A Schematic representation of a transverse hippocampal slice showing the positioning of electrodes in the CA1 region of hippocampus. One stimulating electrode S1 was placed in the stratum radiatum to stimulate Schaffer collateral fibres and a recording electrode ‘rec’ was placed in the CA1 apical dendritic region. B STET in synaptic input S1 resulted in a statistically significant potentiation that maintained for 180 min in WT mice (P = > 0.05, n = 9). C STET in Exon 33−/− mice also resulted in a long-lasting LTP with a higher percentage of potentiation than WT (Fig. 1B) from 30 min and remained stable for 180 min (U-test, 30 min, P = 0.002; 60 min, P = 0.002; 120 min, P = 0.002;180 min, P = 0.009, n = 9). Dotted line represents Fig B for comparison. D WTET in WT resulted only in a short-lasting LTP that decayed to the baseline (Wilcox, 15 min, P = 0.03, n = 7). E WTET in Exon 33−/− mice resulted in a long-lasting LTP that remained significant until 180 min (P = > 0.05, n = 7). Dotted graph represents D for comparison.
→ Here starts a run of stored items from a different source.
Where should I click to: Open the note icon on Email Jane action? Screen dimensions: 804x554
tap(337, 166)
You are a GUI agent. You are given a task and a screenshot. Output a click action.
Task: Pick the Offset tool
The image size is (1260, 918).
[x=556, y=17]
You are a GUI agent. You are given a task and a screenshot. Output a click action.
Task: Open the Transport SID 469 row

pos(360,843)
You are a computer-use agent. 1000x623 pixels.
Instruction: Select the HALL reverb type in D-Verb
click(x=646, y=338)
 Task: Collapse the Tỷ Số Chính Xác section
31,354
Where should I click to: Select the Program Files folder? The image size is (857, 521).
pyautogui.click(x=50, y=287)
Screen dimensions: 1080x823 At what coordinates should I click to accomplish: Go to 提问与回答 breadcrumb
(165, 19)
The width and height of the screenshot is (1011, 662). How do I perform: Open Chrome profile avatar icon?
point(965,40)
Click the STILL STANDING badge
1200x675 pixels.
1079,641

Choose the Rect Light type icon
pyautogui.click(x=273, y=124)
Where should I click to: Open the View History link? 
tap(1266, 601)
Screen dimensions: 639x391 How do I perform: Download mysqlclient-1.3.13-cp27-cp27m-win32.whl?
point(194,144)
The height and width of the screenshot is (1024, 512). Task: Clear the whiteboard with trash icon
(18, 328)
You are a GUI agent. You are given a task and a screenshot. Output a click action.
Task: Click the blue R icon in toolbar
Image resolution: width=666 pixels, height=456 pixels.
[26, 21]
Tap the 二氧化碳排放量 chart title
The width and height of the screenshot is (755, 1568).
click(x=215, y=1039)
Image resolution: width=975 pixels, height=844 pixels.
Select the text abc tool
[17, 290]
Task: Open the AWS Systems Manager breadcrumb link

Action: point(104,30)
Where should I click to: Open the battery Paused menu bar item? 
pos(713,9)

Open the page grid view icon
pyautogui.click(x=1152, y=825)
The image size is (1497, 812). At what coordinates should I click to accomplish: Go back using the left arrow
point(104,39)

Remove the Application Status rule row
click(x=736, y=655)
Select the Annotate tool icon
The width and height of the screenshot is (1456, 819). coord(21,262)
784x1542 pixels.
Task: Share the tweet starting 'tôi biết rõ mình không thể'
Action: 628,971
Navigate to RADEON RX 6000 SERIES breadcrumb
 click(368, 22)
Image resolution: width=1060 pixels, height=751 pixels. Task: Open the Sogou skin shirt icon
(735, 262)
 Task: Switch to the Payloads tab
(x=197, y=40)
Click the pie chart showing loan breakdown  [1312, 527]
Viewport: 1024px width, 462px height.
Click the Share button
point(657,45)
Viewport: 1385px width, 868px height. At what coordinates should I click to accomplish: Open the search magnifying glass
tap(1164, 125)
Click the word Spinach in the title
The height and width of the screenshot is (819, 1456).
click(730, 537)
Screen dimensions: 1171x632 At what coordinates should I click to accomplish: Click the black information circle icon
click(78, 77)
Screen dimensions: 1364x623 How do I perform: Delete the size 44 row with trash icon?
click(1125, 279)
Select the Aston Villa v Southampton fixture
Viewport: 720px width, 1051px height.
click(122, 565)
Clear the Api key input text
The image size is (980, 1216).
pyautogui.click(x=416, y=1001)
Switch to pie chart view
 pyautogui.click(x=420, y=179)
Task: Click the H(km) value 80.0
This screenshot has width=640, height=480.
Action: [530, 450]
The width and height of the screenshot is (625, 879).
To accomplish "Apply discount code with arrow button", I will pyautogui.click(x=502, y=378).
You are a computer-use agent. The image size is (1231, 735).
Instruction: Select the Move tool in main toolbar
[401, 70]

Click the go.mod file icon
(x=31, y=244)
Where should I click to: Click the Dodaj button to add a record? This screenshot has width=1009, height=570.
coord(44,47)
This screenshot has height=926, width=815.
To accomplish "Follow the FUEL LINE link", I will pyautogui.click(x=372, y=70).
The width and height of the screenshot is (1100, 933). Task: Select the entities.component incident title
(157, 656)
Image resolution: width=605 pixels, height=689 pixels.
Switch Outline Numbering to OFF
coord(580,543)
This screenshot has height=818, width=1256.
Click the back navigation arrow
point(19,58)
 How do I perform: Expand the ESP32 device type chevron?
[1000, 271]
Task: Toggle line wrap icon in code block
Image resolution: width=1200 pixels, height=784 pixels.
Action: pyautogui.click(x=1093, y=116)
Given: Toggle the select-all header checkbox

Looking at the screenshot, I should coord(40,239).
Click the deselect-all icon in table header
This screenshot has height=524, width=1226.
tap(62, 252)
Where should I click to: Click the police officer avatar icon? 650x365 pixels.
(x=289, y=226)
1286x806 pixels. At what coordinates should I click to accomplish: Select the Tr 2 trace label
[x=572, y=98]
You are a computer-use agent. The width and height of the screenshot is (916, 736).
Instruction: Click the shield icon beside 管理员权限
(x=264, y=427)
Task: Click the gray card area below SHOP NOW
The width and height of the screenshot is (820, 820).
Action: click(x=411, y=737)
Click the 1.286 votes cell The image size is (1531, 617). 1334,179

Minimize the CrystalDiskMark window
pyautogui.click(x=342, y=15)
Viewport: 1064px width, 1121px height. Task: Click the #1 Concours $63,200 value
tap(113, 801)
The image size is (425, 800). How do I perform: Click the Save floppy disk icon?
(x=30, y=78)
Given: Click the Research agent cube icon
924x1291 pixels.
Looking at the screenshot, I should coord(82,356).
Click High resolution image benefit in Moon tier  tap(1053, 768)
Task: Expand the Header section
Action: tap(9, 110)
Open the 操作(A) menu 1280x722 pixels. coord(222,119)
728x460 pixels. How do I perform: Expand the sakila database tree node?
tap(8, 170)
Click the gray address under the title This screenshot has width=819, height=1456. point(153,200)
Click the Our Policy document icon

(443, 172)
The dotted line at 100% represents a line for reference. Error bars in all graphs indicate ±SEM. Analog traces represent typical fEPSPs of input S1 recorded 15 min before (dotted line), 30 min after (dashed line), and 180 min (solid line) after tetanisation. Bar graph represents the comparison of potentiation between WT and Exon 33−/− mice at 60 min post tetanisation. Three solid arrows represent the time of induction of L-LTP by STET for the induction of late-LTP. Single arrow represents the time point of induction of E-LTP by WTET. Scale bars: vertical, 2 mV; horizontal, 3 ms. STET-strong tetanisation, WTET-weak tetanisation.